= Request =
Reproduce the records from the line containing "Click the Mobile section heading" through the line containing "pyautogui.click(x=198, y=112)", both ends included, with the requests kept. Increase every number in the click coordinates of the answers by 14.

= Data =
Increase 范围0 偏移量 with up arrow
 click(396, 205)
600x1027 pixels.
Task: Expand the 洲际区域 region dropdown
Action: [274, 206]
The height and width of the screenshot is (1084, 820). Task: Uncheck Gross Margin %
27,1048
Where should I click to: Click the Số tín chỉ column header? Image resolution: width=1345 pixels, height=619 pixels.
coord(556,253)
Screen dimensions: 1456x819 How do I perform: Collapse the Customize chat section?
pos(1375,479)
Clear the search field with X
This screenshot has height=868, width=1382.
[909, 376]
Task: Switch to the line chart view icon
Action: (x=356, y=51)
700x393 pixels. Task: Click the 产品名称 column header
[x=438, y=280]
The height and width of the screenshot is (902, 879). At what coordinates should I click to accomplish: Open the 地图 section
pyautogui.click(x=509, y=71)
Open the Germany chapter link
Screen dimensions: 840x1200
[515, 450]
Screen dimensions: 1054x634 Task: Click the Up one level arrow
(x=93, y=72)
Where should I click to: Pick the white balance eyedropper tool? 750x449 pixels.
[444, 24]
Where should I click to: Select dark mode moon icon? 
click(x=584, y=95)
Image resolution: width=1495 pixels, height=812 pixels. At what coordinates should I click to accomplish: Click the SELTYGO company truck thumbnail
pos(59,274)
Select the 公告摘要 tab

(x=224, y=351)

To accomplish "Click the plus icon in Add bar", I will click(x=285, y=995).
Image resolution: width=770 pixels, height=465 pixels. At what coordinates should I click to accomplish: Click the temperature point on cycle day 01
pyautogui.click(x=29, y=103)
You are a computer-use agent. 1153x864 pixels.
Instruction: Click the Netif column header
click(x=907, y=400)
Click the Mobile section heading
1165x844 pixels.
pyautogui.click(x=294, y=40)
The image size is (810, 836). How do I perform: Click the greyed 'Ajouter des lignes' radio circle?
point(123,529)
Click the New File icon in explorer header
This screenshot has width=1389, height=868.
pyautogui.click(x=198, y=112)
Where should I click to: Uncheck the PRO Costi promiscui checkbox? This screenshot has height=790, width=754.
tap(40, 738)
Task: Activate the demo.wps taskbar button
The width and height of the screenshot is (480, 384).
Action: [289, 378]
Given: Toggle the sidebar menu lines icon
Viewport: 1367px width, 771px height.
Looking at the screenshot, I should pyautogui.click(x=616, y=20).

= Problem solution =
Click the Mobile section heading
1165x844 pixels.
pyautogui.click(x=308, y=54)
The image size is (810, 836). How do I perform: Click the greyed 'Ajouter des lignes' radio circle?
point(137,543)
Click the New File icon in explorer header
This screenshot has width=1389, height=868.
pyautogui.click(x=212, y=126)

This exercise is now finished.